About this exercise:
Nothing outside the range below should be printed. Output exactly the lines from the line with "Click the Realizar" to the line with "has width=926, height=520.", both included.
*** Data to examine Section Begins ***
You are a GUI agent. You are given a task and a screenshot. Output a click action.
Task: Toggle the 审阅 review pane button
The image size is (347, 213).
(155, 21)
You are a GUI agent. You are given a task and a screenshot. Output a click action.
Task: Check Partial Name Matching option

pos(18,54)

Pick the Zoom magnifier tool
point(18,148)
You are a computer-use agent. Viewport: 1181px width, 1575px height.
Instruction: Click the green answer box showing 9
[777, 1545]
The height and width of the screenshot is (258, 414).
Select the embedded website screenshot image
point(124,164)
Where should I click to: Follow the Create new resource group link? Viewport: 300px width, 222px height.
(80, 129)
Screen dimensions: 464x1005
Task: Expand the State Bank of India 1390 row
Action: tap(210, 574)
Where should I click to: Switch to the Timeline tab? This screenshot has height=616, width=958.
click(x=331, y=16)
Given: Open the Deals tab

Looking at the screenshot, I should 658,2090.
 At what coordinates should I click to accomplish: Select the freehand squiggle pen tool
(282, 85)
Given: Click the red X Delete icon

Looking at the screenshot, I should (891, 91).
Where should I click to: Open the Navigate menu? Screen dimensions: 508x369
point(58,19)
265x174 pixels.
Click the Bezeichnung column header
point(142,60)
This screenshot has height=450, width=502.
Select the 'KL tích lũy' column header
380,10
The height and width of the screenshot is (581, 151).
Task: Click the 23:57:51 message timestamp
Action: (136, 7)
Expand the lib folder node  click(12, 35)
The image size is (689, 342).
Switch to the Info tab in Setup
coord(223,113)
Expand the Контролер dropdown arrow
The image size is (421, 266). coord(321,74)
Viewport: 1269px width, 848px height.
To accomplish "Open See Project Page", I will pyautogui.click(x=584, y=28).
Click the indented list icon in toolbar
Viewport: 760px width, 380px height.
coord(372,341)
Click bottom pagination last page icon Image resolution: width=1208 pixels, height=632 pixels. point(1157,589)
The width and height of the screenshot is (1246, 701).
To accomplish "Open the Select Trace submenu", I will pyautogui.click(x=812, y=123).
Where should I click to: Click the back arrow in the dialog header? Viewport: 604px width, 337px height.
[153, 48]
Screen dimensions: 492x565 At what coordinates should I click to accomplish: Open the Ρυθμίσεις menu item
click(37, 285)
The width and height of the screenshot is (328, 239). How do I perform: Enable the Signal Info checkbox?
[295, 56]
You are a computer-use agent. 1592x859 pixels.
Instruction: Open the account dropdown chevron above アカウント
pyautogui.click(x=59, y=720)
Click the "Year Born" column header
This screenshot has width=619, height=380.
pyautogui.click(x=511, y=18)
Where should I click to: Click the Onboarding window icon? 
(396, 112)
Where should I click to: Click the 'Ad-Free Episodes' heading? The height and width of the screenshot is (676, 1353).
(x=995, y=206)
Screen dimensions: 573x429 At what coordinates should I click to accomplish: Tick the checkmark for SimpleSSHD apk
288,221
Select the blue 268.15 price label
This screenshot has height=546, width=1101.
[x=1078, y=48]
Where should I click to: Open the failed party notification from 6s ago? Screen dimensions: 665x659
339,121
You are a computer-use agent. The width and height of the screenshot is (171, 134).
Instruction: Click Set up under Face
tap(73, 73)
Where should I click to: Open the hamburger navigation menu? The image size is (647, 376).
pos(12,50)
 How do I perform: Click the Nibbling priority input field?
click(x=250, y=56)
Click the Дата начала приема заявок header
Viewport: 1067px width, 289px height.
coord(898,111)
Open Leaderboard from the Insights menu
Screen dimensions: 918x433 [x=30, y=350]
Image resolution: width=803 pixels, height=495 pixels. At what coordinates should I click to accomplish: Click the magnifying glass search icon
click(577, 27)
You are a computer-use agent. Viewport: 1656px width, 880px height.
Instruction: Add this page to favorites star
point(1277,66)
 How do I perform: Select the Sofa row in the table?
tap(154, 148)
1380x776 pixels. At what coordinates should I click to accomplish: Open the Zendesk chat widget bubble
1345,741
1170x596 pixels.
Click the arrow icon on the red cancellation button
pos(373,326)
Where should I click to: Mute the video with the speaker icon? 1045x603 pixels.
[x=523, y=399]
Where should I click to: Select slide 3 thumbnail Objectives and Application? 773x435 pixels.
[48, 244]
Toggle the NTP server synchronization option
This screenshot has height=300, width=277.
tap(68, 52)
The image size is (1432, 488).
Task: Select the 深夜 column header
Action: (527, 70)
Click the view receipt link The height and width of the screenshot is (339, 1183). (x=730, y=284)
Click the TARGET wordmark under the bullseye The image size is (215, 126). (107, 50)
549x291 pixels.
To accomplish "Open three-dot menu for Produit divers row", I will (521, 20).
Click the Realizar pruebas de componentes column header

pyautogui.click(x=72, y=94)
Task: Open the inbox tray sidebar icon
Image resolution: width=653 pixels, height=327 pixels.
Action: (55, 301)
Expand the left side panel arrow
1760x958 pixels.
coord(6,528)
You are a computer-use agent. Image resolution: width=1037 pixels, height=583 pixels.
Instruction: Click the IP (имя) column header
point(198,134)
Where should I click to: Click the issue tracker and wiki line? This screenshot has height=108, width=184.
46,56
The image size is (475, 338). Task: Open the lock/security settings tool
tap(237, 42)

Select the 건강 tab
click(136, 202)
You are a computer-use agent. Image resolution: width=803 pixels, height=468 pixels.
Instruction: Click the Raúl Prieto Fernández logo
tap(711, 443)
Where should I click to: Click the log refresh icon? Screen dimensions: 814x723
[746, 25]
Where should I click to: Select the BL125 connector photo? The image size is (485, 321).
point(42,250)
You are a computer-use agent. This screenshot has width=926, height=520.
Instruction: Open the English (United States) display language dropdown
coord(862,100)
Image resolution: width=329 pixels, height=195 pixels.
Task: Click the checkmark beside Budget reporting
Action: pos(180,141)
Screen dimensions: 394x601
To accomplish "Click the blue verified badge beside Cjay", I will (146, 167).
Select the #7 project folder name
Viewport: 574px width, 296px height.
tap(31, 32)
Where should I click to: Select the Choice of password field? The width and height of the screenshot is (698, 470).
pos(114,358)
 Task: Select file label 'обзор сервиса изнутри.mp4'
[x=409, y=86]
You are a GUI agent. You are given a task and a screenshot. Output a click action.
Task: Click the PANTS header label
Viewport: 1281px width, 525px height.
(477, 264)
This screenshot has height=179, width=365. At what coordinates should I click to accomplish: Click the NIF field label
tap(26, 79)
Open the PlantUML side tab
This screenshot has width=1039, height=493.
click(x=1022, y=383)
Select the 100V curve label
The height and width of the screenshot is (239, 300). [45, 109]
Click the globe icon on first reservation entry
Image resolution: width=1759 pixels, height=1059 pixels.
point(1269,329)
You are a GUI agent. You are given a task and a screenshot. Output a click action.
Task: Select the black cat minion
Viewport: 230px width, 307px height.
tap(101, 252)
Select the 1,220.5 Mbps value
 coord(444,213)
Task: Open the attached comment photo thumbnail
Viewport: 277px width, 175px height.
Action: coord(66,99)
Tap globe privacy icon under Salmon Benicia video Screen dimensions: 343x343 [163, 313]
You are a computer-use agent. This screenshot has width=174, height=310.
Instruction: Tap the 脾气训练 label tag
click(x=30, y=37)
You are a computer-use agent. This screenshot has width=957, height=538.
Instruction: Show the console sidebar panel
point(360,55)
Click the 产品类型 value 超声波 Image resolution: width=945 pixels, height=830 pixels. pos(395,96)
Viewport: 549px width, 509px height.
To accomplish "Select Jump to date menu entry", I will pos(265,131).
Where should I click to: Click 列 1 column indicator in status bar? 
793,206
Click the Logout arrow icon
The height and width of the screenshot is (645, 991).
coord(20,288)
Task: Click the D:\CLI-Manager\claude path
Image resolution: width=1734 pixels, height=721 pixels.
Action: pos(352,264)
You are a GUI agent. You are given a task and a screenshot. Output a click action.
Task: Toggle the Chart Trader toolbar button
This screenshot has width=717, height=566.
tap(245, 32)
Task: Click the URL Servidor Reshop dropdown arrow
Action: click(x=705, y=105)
*** Data to examine Section Ends ***
The answer:
Click the Realizar pruebas de componentes column header

pyautogui.click(x=72, y=94)
Task: Open the inbox tray sidebar icon
Image resolution: width=653 pixels, height=327 pixels.
Action: (55, 301)
Expand the left side panel arrow
1760x958 pixels.
coord(6,528)
You are a computer-use agent. Image resolution: width=1037 pixels, height=583 pixels.
Instruction: Click the IP (имя) column header
point(198,134)
Where should I click to: Click the issue tracker and wiki line? This screenshot has height=108, width=184.
46,56
The image size is (475, 338). Task: Open the lock/security settings tool
tap(237, 42)

Select the 건강 tab
click(136, 202)
You are a computer-use agent. Image resolution: width=803 pixels, height=468 pixels.
Instruction: Click the Raúl Prieto Fernández logo
tap(711, 443)
Where should I click to: Click the log refresh icon? Screen dimensions: 814x723
[746, 25]
Where should I click to: Select the BL125 connector photo? The image size is (485, 321).
point(42,250)
You are a computer-use agent. This screenshot has width=926, height=520.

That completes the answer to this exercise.